William J. Wade

Diagenetic origin of carbon and oxygen isotope compositions of Permian-Triassic boundary strata

Bulk carbonate δ^(13)C and δ^(18)O compositions of profiles across Permian–Triassic (P–T) boundary sections in China, Italy, Austria, and Iran show wide varieties of trends. The δ^(13)C depletions occur in all sections and range from 2 to 8‰ PDB in magnitude. These excursions take place over intervals ranging from less than 0.1 to more than 40 m. The δ^(18)O values may increase or decrease toward the P–T boundary, but decrease sharply by 2–9‰ PDB at or above the boundary. Cross-plots of δ^(13)C and δ^(18)O values from all sections show positive covariance.

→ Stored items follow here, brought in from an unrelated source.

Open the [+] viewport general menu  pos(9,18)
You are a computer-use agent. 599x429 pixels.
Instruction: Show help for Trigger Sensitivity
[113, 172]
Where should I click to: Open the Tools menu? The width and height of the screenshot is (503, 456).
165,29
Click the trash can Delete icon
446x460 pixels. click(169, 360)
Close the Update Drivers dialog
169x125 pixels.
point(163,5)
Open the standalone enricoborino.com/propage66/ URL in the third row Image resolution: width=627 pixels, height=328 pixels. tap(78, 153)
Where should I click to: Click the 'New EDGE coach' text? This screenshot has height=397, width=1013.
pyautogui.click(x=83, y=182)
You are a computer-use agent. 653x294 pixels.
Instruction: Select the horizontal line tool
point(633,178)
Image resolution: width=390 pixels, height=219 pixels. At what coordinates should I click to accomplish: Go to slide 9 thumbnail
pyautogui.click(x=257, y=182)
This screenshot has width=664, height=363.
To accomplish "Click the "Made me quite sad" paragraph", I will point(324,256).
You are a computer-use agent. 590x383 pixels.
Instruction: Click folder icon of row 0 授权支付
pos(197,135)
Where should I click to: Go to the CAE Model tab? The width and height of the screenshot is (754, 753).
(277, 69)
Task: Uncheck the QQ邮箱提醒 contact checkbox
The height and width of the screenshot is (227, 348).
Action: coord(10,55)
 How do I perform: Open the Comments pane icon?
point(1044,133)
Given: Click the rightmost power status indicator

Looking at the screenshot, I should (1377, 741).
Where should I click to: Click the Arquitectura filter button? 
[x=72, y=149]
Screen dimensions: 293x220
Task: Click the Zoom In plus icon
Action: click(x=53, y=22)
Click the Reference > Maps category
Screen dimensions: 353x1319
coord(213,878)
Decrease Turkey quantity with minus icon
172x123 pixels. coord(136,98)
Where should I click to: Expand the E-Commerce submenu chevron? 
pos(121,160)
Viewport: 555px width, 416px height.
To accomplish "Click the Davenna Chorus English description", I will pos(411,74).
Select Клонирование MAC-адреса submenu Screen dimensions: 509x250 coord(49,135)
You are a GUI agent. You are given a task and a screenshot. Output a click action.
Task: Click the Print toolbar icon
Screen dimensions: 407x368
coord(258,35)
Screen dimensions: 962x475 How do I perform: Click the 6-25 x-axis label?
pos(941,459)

Wide differences in magnitudes, trends, and position of the excursions relative to the boundary, as well as the covariance patterns suggest that P–T boundary δ^(18)O and δ^(13)C values are partially or entirely diagenetic in origin, formed in association with exposure surfaces. This interpretation implies that P–T boundary sections studied till date were subaerially exposed before, during, and after the mass extinction, resulting in the removal of strata containing key information about the extinction mechanism. This inference is consistent with the paleontological studies that have shown the presence of gaps at the boundary, and further supported by the sharp lithologic changes observed at virtually all P–T boundary sections. Subaerial exposures are documented by detailed sedimentologic and isotopic studies from central Tethyan sections in Abadeh and Shah Reza in Iran. Proposed P–T boundary extinction models are based on isotopic values that are diagenetic in origin and stratigraphic sections that are incomplete, leading to extinction mechanisms with little physical supporting evidence.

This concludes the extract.